## Aim
Answer these questions from the sermon post below:
(a) Which Bible chapter does it name as the source misused for the teaching "YOUR BODY IS A TEMPLE!"?
(b) How long should the sermon be?
(c) How many times are readers told to listen to it?

## Text extract

* Begin *

07/3/2011 - The Lord's Day - Evening. – Greetings y’all. Michael Bunker is soooo mad, he's speaking of himself in the third person! As is usual with any true manifestation of God's local body (the true Church), we are always being targeted by the enemy via wolves, false-brethren, false teachers, etc. Michael Bunker has had enough of one particular species of wolf... The Hyper-Dispensational Antinomian (the strange concoction of Antinomian/Paulist/Grace Abuser and Legalistic Self-Worshipping Idolater). I'll explain how these strange mixtures appear in the same person. But these things are right along the lines of what I expose and teach in Modern Religious Idols, but I will get straight to the point...If anyone has ever told you YOUR BODY IS A TEMPLE! (wrongly teaching a false doctrine from 1 Corinthians Chapter 3 in order to manipulate you and get you under their own power), or if you yourself have ever taught this horrible teaching... I need you to listen to this sermon.
If you have ever wondered how people can abrogate God's explicit commandments and impose their own vain traditions, I need you to listen to this sermon...
Listen to it 5 times. Learn it. Love it.
It should be 1 hour and 48 minutes long. Get it all.
Oh, and I'd LOVE to hear from any preachers or professing Christians who have gotten this wrong or mis-taught it before.
I remain your servant in Christ Jesus,
Michael Bunker
More for your help...

* End *

## Entries supplied
* Begin *

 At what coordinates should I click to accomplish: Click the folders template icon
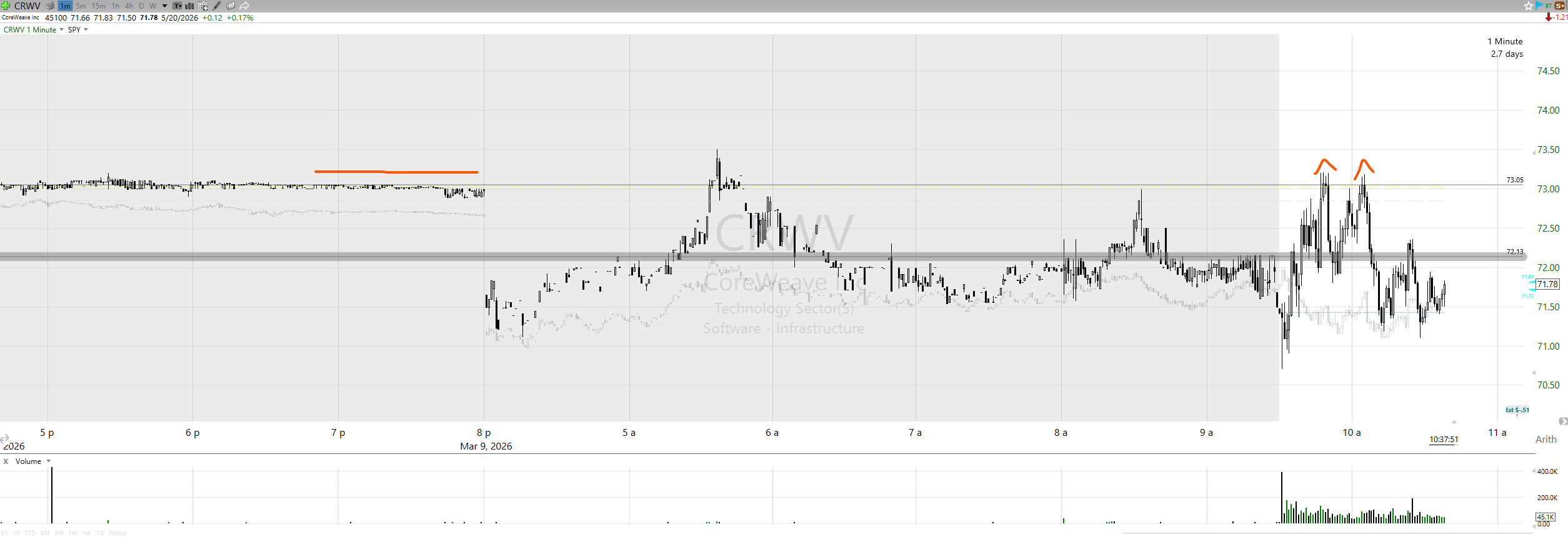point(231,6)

* End *
* Begin *

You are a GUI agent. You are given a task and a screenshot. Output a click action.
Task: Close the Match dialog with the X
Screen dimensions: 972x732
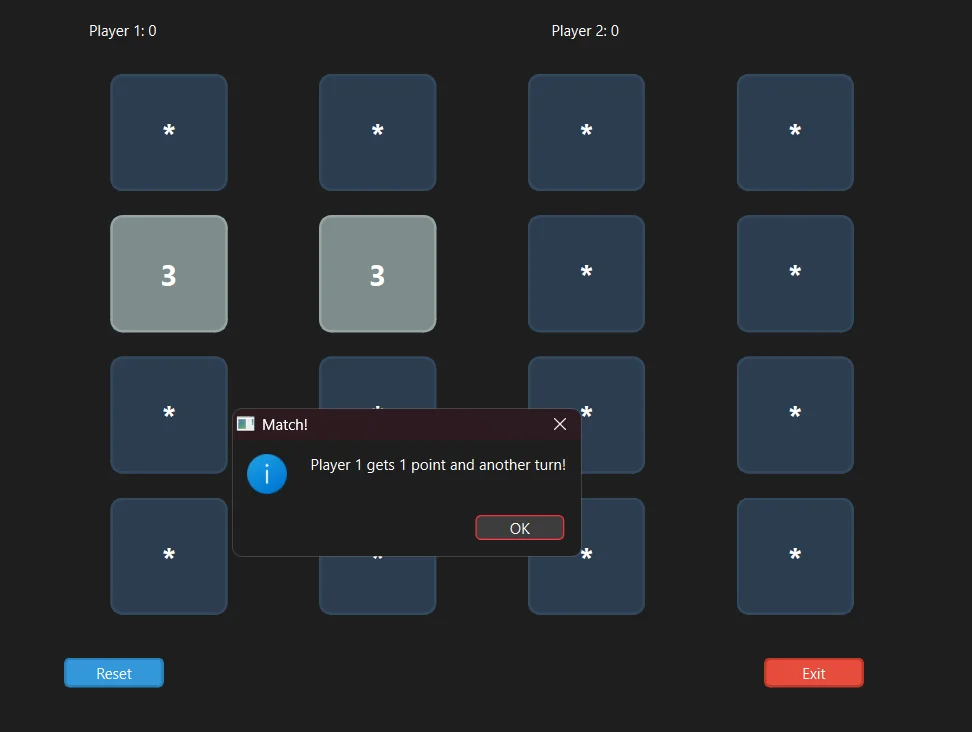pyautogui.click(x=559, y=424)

* End *
* Begin *

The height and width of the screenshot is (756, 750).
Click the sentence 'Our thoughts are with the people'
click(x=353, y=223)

* End *

## Output for this exercise
(a) 1 Corinthians Chapter 3
(b) 1 hour and 48 minutes
(c) 5 times